Flex Plans

Tax-Favored Accounts: HSA and FSA

Health savings accounts (HSAs) and flexible spending accounts (FSAs) are tax-advantaged offerings employees can use to save money for their medical expenses. HSAs require enrollment in a qualified high-deductible health insurance plan, and money is placed in the account via pre-tax payroll deduction. HSAs have no time limit for using funds. FSAs are similar to HSAs but are available to any employee regardless of health plan type. Unlike HSAs, FSAs have a “use it or lose it” structure, so the employee forfeits any money left in the account at the end of the tax year. Dependent care reimbursement accounts (DCRAs) and commuter benefits also fall under this category. Speak with an employee benefits service like James G Parker Insurance Associates to choose the right combination of accounts for your company.

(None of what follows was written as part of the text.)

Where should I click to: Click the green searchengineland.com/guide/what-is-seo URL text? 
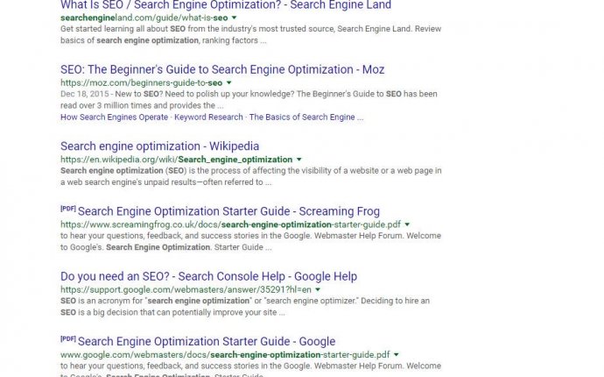[144, 18]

Health Reimbursement Arrangement (HRA)

A relatively new option for employers, health reimbursement arrangements are accounts that allow employers to give employees money to use on their healthcare expenses (including copays and premiums). Employees must be enrolled in qualified health insurance coverage to access HRA funds; this coverage is usually purchased via the healthcare marketplace. Because of the tax and legal implications for both the employee and the employer, companies are encouraged to seek expert assistance when considering if this option is right for them.